## Page extract
--

Apologies for bumping this old thread, but did you replace the Mintex pads with EBC yellows or something else?

Cheers,
\'04 MR-2

p3t3

#26
I bought a full new disk and mintex pad set for mine and they refused to send the rear mintex pads as they was a recall on a batch due to them not fitting properly!
Any landing you walk away from is a good one!

frogger

#27
I replaced the fronts with genuine toyota pads.
Found a reasonably priced set on ebay for 30ish quid I think.

nimrod

#28
Same problem,light braking at slow speed noise appeared last Saturday,taking to a mechanic Friday,I will let you know the outcome,over speed humps,high speed braking and cornering everything is quite just at slow speed coming to a stop.

MR2k

#29
Quote from: "frogger"I replaced the fronts with genuine toyota pads.
Found a reasonably priced set on ebay for 30ish quid I think.

Ok cheers, I'll keep an eye out. Any ideas if the EBCs would be a better fit? (Although it sounds like you don't have a good experience with them?)

Quote from: "nimrod"Same problem,light braking at slow speed noise appeared last Saturday,taking to a mechanic Friday,I will let you know the outcome,over speed humps,high speed braking and cornering everything is quite just at slow speed coming to a stop.

Yeah been checking out your thread, let us know how you get on.

--

## Data
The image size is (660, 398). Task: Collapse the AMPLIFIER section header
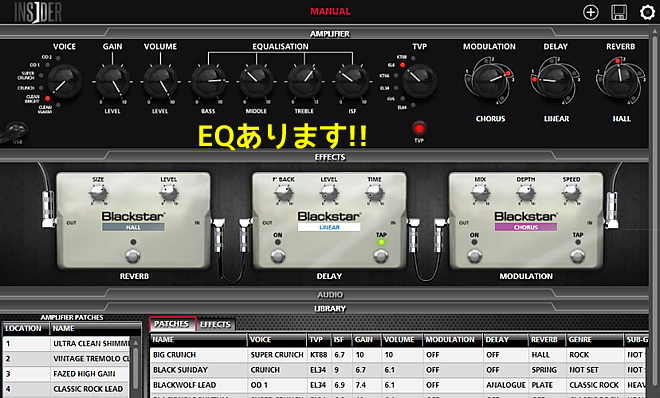point(330,34)
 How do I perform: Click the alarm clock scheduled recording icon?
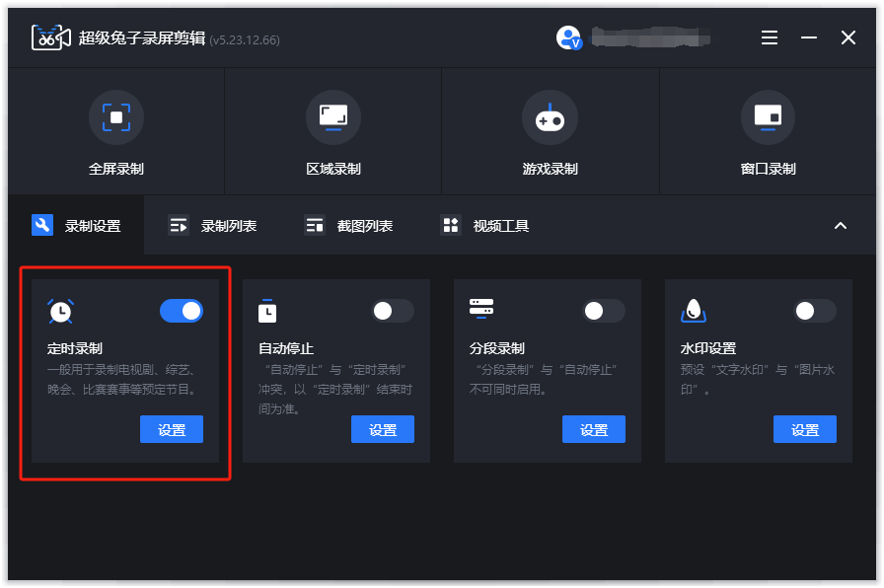pos(61,311)
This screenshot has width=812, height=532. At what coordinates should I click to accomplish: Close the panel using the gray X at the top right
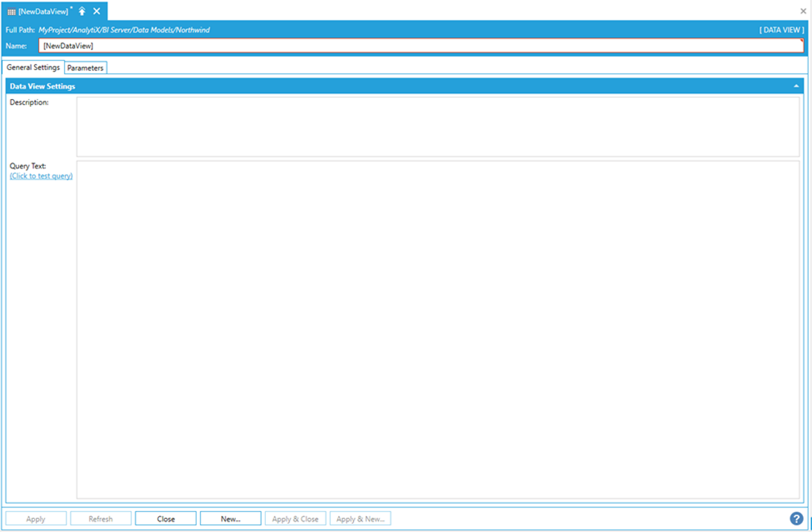(x=803, y=11)
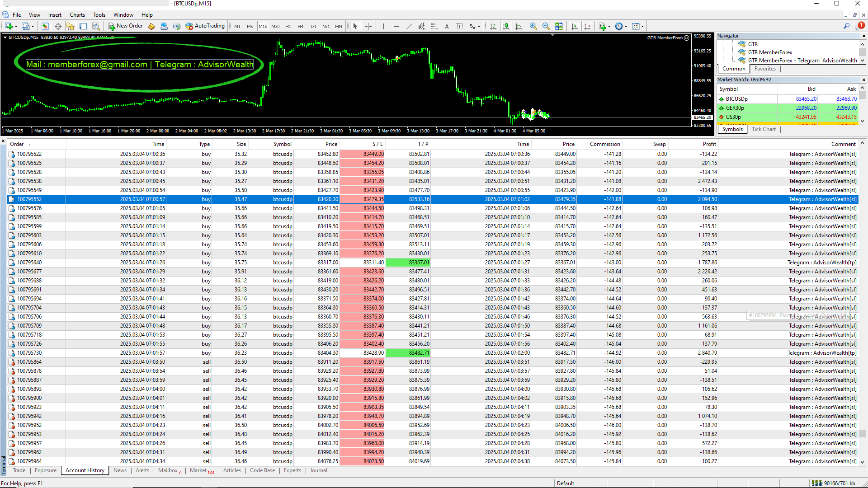
Task: Enable the chart Auto Scroll icon
Action: 575,26
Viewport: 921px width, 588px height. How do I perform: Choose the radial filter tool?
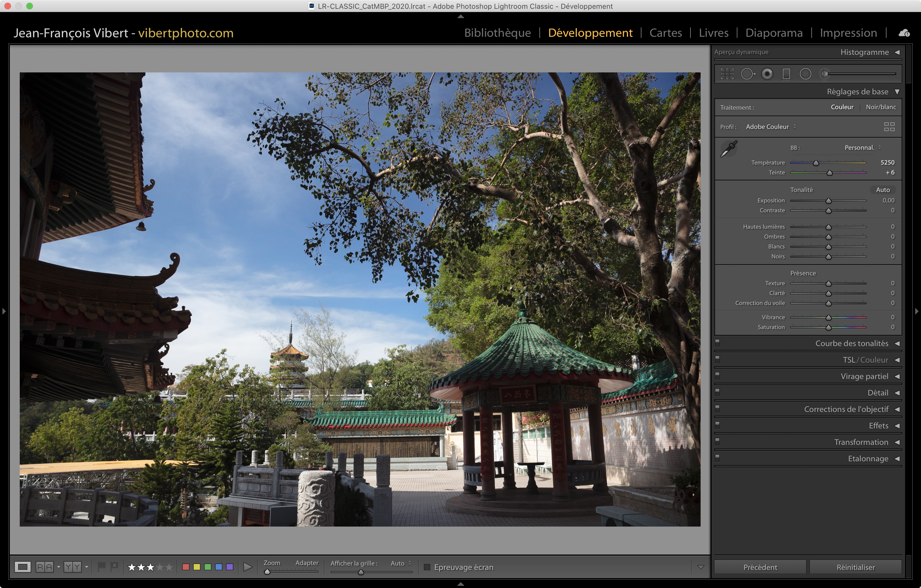click(x=805, y=74)
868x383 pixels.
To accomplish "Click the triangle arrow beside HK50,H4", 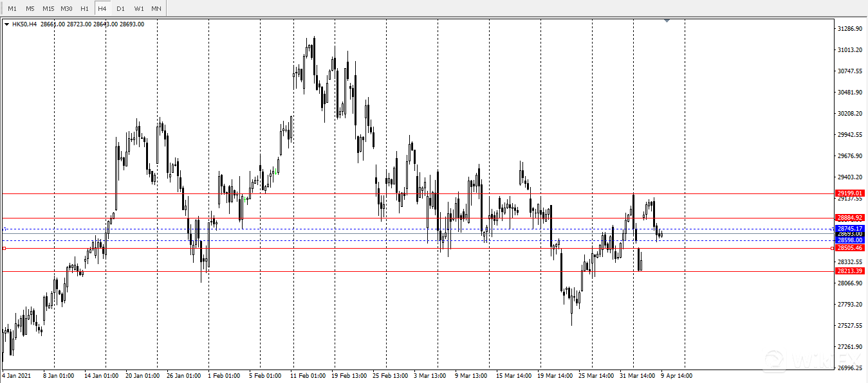I will click(6, 24).
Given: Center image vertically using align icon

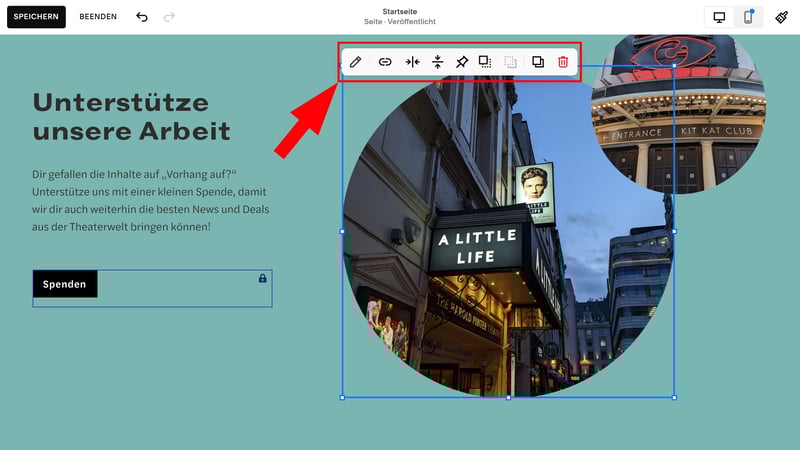Looking at the screenshot, I should 437,62.
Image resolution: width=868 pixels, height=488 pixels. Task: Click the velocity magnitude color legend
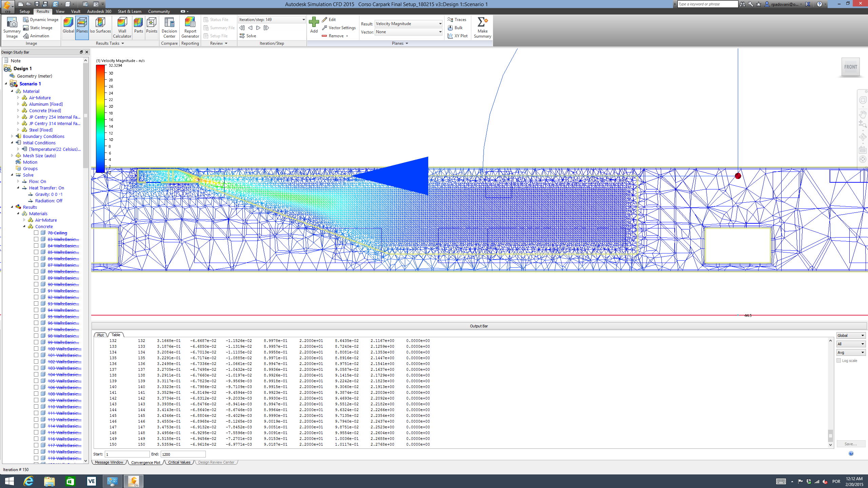(100, 119)
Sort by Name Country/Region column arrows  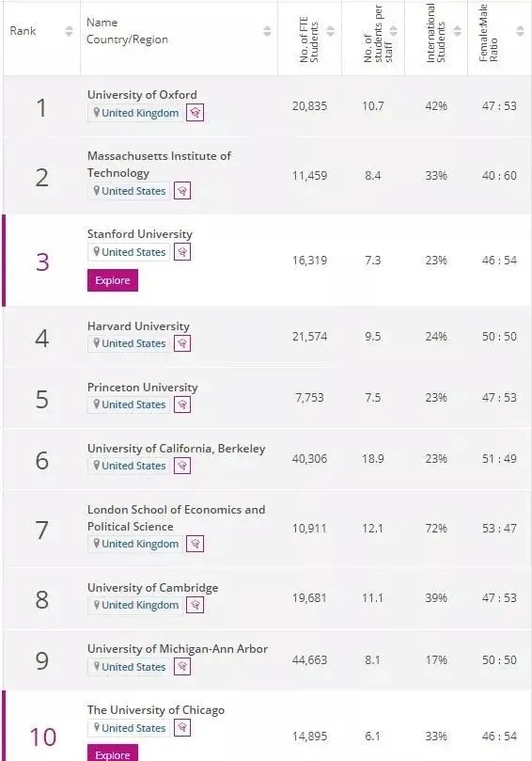coord(267,31)
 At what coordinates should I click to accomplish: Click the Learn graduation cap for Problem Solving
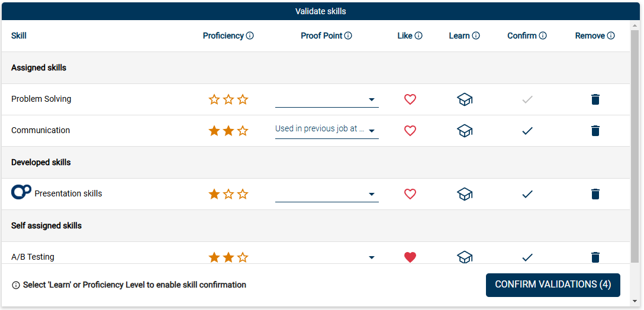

--

## Do this
Reproduce the forum thread about brake pads word for word, from start to finish.

## Full output
Apologies for bumping this old thread, but did you replace the Mintex pads with EBC yellows or something else?

Cheers,
\'04 MR-2

p3t3

#26
I bought a full new disk and mintex pad set for mine and they refused to send the rear mintex pads as they was a recall on a batch due to them not fitting properly!
Any landing you walk away from is a good one!

frogger

#27
I replaced the fronts with genuine toyota pads.
Found a reasonably priced set on ebay for 30ish quid I think.

nimrod

#28
Same problem,light braking at slow speed noise appeared last Saturday,taking to a mechanic Friday,I will let you know the outcome,over speed humps,high speed braking and cornering everything is quite just at slow speed coming to a stop.

MR2k

#29
Quote from: "frogger"I replaced the fronts with genuine toyota pads.
Found a reasonably priced set on ebay for 30ish quid I think.

Ok cheers, I'll keep an eye out. Any ideas if the EBCs would be a better fit? (Although it sounds like you don't have a good experience with them?)

Quote from: "nimrod"Same problem,light braking at slow speed noise appeared last Saturday,taking to a mechanic Friday,I will let you know the outcome,over speed humps,high speed braking and cornering everything is quite just at slow speed coming to a stop.

Yeah been checking out your thread, let us know how you get on.